▸ Work instruction:
What lines of the material hold the string "with"? Pull each of them out.
+-------+
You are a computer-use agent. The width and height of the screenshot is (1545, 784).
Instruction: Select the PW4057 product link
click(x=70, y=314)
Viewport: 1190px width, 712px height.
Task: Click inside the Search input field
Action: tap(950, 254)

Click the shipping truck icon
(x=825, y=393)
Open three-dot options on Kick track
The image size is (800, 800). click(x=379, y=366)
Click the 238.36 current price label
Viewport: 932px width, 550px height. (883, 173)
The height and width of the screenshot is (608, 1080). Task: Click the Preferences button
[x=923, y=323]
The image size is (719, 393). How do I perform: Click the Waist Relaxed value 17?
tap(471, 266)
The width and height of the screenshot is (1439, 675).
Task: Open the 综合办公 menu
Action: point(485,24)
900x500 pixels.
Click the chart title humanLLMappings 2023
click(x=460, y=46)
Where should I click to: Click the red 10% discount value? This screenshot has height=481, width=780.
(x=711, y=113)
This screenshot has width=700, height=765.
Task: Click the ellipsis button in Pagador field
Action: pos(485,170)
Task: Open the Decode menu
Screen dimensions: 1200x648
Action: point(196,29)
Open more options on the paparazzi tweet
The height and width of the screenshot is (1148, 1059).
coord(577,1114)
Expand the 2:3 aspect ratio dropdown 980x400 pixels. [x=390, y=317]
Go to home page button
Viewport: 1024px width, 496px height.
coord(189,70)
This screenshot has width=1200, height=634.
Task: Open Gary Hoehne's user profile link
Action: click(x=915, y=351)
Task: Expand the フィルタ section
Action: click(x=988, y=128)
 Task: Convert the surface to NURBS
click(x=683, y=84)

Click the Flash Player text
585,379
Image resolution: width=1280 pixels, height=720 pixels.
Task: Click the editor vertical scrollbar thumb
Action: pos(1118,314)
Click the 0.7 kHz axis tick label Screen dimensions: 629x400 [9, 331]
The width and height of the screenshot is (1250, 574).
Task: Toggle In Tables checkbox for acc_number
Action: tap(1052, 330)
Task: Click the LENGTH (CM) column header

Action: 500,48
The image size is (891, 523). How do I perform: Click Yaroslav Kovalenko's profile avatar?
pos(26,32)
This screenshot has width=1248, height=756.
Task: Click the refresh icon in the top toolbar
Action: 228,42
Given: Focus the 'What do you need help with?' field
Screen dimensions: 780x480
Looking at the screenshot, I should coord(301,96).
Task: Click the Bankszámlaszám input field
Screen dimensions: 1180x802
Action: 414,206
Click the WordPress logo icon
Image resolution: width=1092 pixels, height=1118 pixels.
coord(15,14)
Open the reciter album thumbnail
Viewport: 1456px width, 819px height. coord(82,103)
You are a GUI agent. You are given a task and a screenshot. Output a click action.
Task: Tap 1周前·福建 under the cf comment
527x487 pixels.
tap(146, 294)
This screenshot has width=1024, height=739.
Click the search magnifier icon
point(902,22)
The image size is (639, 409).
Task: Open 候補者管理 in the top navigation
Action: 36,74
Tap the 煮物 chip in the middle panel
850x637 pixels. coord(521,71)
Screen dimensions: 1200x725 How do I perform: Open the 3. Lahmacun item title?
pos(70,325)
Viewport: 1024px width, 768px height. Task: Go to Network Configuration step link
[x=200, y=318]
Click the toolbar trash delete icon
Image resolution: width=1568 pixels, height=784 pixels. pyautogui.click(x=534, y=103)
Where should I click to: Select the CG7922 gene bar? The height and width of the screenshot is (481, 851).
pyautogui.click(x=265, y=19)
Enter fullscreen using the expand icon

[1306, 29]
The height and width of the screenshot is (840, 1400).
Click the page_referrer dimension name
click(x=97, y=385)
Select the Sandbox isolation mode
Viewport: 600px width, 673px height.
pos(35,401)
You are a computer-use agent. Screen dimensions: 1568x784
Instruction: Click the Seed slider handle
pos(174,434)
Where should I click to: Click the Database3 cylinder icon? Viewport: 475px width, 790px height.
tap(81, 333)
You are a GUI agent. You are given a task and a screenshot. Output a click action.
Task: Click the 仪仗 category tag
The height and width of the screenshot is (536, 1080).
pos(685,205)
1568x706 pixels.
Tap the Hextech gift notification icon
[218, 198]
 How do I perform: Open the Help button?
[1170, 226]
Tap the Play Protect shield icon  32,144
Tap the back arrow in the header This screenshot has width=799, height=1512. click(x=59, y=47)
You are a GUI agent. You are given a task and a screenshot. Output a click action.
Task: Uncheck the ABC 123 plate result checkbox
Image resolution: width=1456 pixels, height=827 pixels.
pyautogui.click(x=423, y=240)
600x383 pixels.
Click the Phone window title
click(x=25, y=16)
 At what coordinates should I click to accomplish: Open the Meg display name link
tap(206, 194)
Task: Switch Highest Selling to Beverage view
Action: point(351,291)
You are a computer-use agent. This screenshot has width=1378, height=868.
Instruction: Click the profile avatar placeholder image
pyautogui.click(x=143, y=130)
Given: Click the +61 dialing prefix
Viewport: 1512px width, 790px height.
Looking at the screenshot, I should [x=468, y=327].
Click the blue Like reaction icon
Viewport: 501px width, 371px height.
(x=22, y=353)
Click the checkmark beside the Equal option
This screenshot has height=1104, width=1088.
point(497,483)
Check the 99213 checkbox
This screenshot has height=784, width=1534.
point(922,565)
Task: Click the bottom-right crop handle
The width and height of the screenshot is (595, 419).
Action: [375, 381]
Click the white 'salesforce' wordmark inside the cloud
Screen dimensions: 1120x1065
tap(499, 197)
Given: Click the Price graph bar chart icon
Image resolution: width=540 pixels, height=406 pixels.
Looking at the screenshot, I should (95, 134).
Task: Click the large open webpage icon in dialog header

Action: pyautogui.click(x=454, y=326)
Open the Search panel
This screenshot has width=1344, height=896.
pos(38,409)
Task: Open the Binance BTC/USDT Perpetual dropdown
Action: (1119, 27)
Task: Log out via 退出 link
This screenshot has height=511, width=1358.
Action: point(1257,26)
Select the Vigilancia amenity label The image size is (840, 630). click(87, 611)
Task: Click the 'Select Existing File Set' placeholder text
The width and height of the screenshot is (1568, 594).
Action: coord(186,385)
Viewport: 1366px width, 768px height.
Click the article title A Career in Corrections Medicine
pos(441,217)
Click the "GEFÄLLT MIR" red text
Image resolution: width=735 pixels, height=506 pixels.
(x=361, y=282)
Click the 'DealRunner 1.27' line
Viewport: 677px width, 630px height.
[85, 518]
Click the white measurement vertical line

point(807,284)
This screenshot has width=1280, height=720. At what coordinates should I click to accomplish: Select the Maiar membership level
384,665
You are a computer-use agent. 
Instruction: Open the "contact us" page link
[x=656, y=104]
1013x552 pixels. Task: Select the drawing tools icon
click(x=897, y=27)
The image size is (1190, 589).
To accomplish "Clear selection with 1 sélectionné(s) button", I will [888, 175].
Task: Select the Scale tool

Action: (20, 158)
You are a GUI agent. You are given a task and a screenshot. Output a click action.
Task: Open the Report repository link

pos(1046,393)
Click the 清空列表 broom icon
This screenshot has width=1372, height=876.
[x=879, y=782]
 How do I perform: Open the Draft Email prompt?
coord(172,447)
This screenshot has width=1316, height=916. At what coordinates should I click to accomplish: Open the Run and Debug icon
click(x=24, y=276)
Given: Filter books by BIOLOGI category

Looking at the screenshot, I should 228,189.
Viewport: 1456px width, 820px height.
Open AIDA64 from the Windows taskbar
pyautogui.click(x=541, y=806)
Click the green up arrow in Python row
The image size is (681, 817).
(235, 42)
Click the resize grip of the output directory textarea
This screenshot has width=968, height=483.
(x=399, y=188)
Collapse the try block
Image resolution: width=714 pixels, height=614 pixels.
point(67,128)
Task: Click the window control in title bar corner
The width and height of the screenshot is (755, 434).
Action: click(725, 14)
+-------+
▸ Expected output:
Given: Focus the 'What do you need help with?' field
To accomplish "Clear selection with 1 sélectionné(s) button", I will [888, 175].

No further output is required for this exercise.